• **Exercise brief**
Print, without alteration, the lines that extend from the one holding "Sitemap (31, 2548)" to the final line of the listing below.

(Task data Opens)

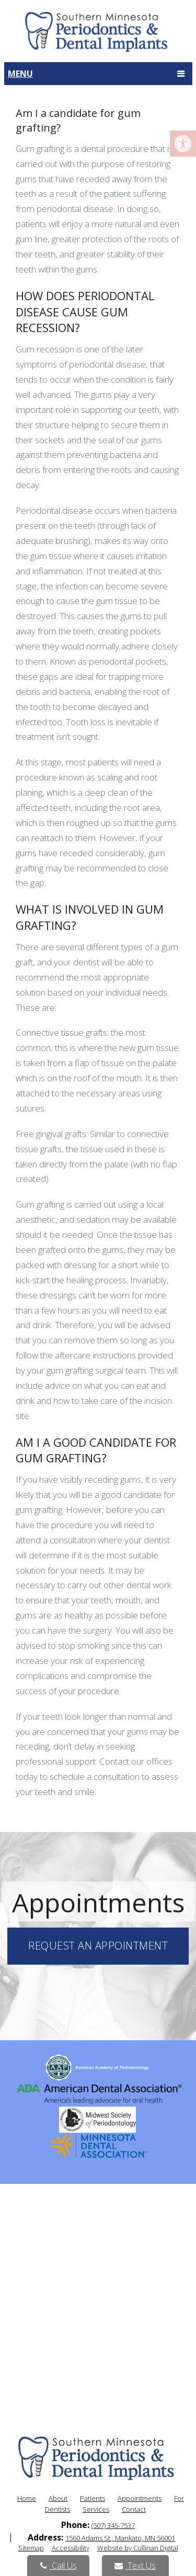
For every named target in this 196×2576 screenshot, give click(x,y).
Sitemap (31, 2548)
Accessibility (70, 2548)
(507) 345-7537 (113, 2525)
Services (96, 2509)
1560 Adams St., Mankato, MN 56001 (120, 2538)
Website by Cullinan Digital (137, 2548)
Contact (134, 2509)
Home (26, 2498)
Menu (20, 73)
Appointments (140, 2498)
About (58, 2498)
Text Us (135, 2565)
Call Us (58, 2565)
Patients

(Task data Closes)

• **Response box**
Sitemap (31, 2548)
Accessibility (70, 2548)
(507) 345-7537 (113, 2525)
Services (96, 2509)
1560 Adams St., Mankato, MN 56001 (120, 2538)
Website by Cullinan Digital (137, 2548)
Contact (134, 2509)
Home (26, 2498)
Menu (20, 73)
Appointments (140, 2498)
About (58, 2498)
Text Us (135, 2565)
Call Us (58, 2565)
Patients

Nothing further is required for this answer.